*WHAT IS NEEDED*: Pull out every line in the items below that contains the string "pixels", matching case exactly.

*RECORDS TO USE*:
--------------------------------------------------

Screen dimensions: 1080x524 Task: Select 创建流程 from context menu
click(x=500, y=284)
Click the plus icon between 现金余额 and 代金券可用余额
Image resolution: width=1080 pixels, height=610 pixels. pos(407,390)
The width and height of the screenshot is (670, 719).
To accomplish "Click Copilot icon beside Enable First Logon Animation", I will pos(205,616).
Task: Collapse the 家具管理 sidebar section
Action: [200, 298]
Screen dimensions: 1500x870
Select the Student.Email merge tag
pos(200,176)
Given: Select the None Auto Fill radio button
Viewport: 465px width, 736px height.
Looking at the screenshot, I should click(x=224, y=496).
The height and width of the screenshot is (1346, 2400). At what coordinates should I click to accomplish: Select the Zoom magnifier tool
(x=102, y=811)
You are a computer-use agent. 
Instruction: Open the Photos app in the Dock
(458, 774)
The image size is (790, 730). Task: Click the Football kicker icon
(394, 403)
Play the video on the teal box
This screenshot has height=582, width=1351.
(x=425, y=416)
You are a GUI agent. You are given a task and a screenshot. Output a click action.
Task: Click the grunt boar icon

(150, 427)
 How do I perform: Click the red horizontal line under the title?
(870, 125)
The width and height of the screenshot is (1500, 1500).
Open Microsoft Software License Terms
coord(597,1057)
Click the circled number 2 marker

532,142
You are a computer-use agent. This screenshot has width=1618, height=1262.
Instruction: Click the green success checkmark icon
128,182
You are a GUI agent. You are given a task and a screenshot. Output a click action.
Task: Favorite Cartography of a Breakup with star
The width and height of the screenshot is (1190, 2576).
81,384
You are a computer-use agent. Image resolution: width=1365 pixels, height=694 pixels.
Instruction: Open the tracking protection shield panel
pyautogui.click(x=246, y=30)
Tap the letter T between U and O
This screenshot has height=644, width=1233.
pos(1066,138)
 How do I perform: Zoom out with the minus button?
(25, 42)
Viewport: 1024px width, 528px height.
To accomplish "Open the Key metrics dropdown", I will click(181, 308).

--------------------------------------------------

*EXERCISE OUTPUT*:
Image resolution: width=1080 pixels, height=610 pixels. pos(407,390)
You are a computer-use agent. Image resolution: width=1365 pixels, height=694 pixels.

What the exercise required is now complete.